• WORK REQUEST: A word-for-word copy of the entries, with images excluded, is the expected answer.

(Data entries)
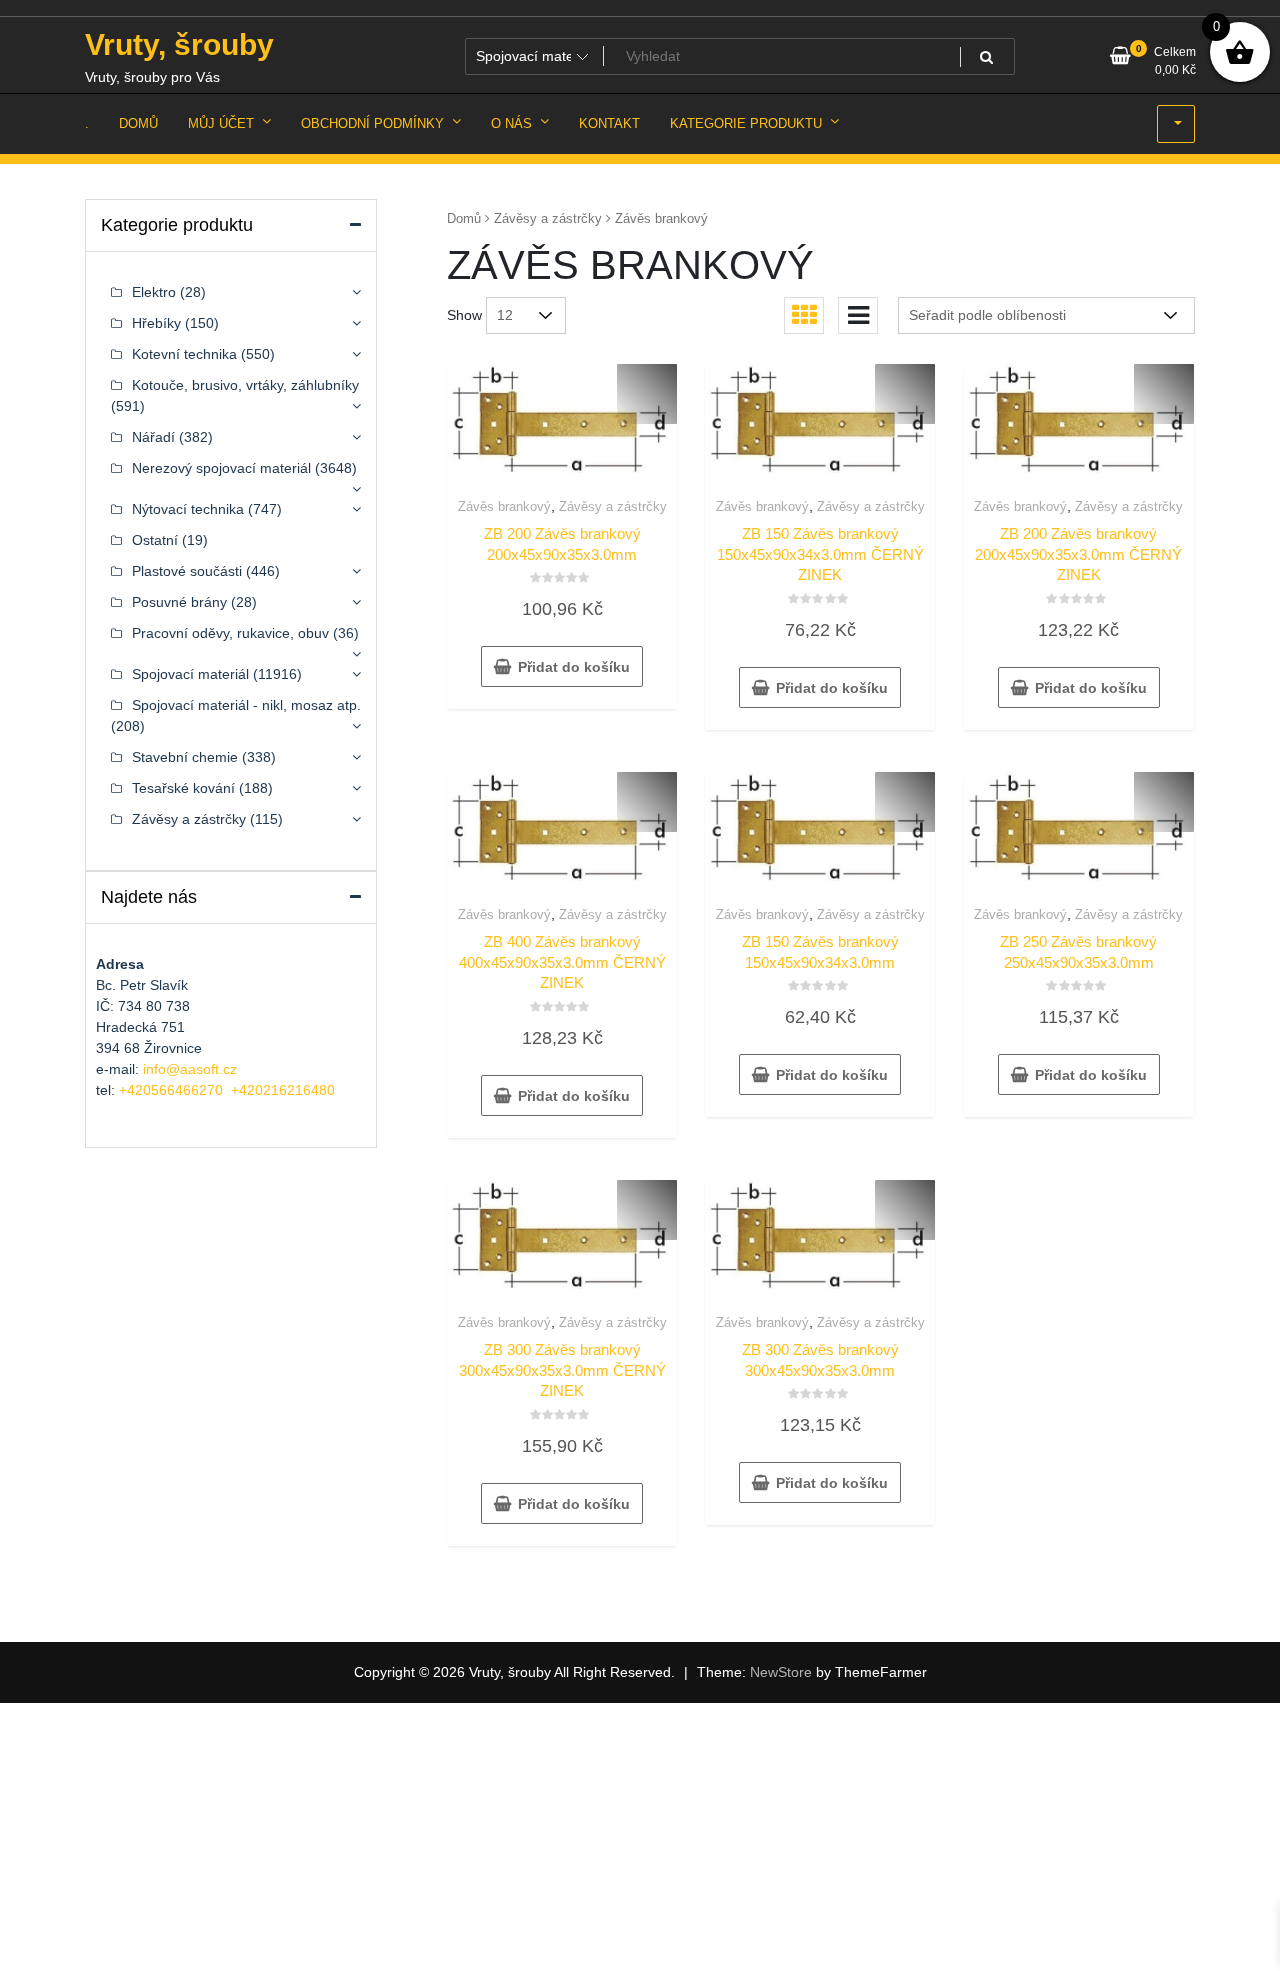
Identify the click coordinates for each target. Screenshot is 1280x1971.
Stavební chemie (185, 757)
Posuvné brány (179, 602)
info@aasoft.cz (190, 1069)
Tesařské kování (183, 788)
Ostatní (155, 540)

• PROBLEM SOLUTION:
Identify the click coordinates for each target. Screenshot is 1280x1971.
Stavební chemie (185, 757)
Posuvné brány (179, 602)
info@aasoft.cz (190, 1069)
Tesařské kování (183, 788)
Ostatní (155, 540)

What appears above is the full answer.